◆ WORK INSTRUCTIONS: Check each line of the data below for the word "Open", then extract the ones that have it.
** AVAILABLE DATA follows **
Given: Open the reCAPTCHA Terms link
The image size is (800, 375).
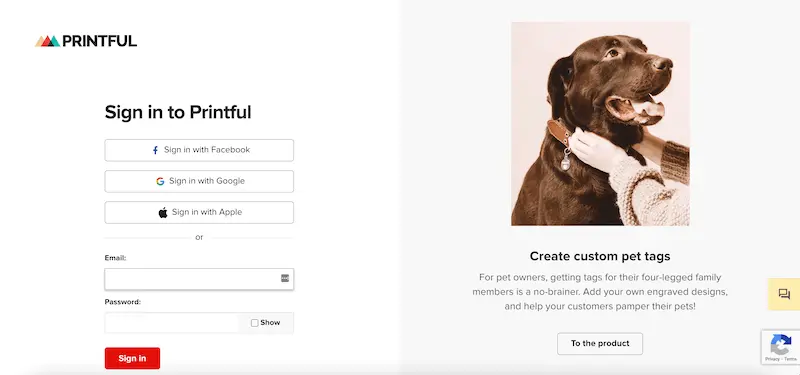Looking at the screenshot, I should pos(790,359).
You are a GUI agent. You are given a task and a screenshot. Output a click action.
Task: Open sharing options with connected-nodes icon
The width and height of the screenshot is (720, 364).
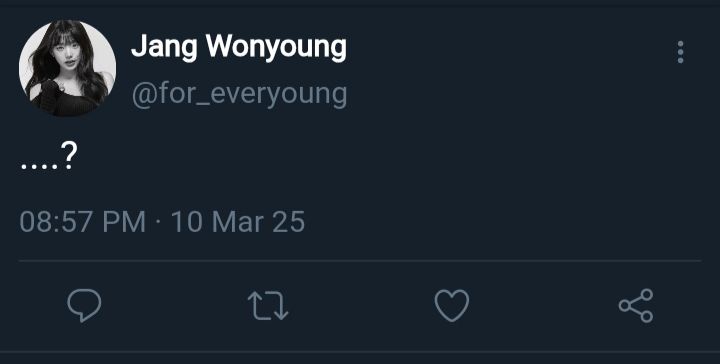pos(636,305)
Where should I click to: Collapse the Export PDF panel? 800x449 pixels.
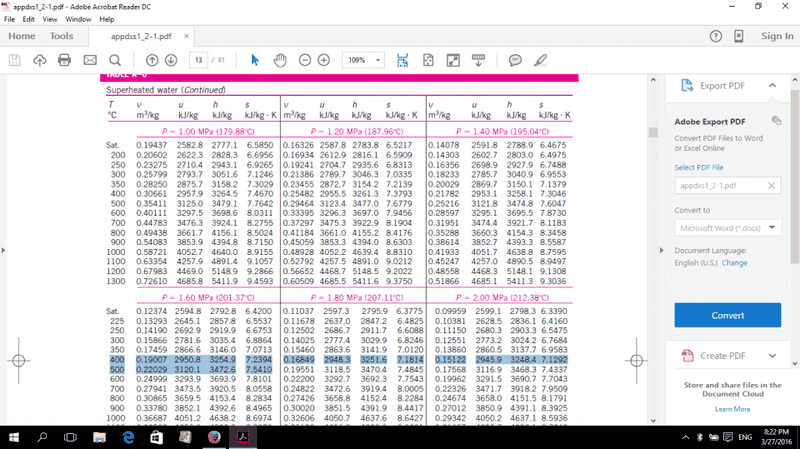click(x=772, y=86)
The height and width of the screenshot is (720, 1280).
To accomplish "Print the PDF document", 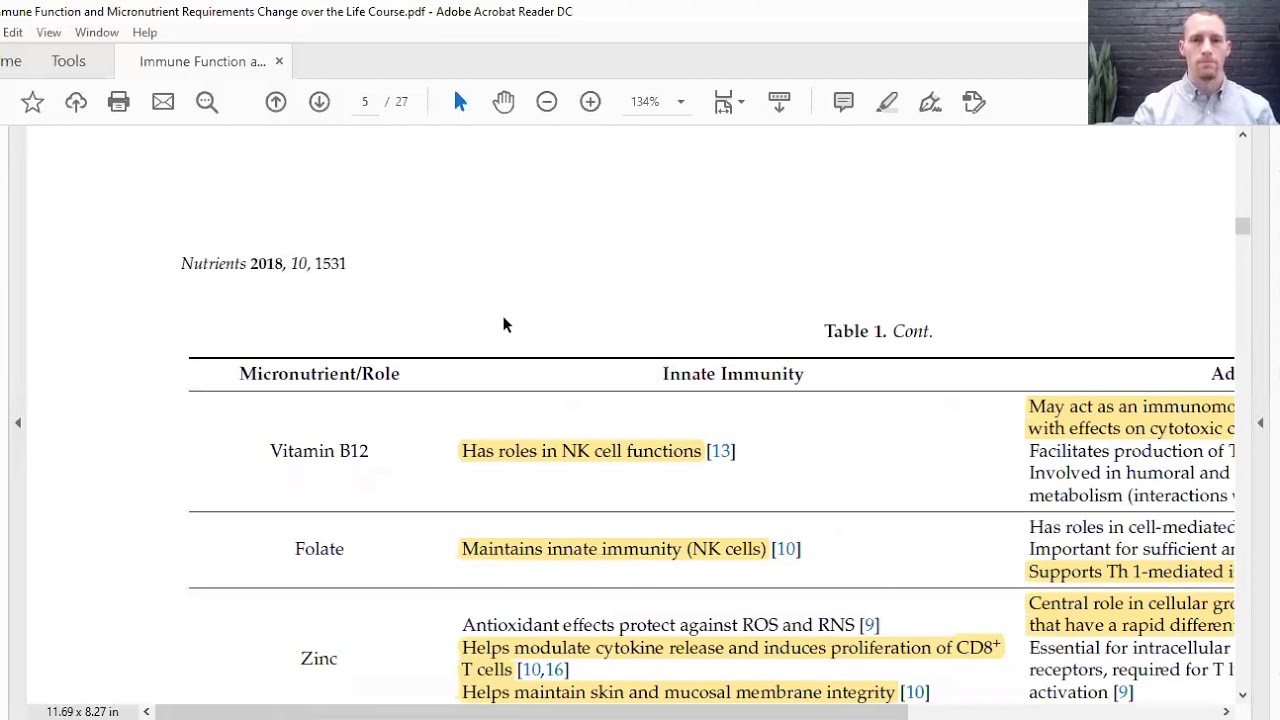I will coord(119,102).
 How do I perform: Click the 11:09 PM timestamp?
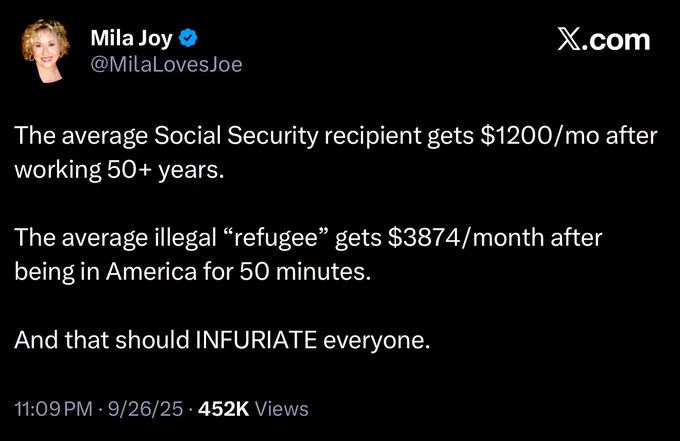53,409
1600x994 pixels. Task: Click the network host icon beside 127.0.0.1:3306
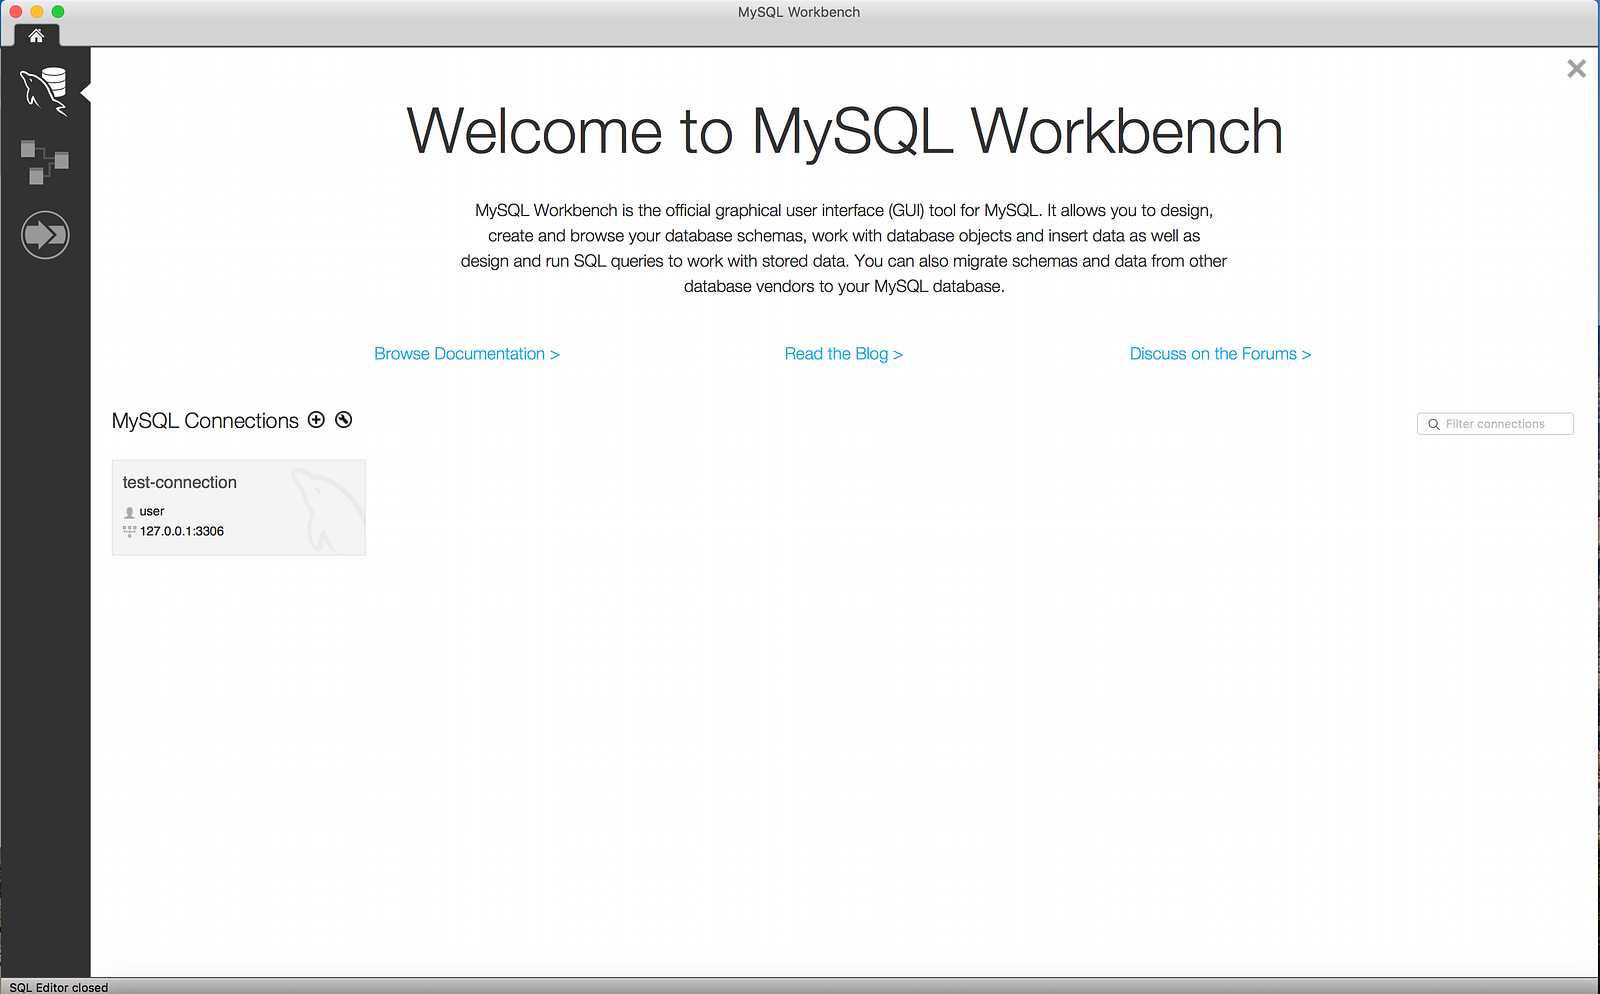coord(129,531)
** End of AVAILABLE DATA **
◆ THE COMPLETED TASK:
Given: Open the reCAPTCHA Terms link
Task: Open sharing options with connected-nodes icon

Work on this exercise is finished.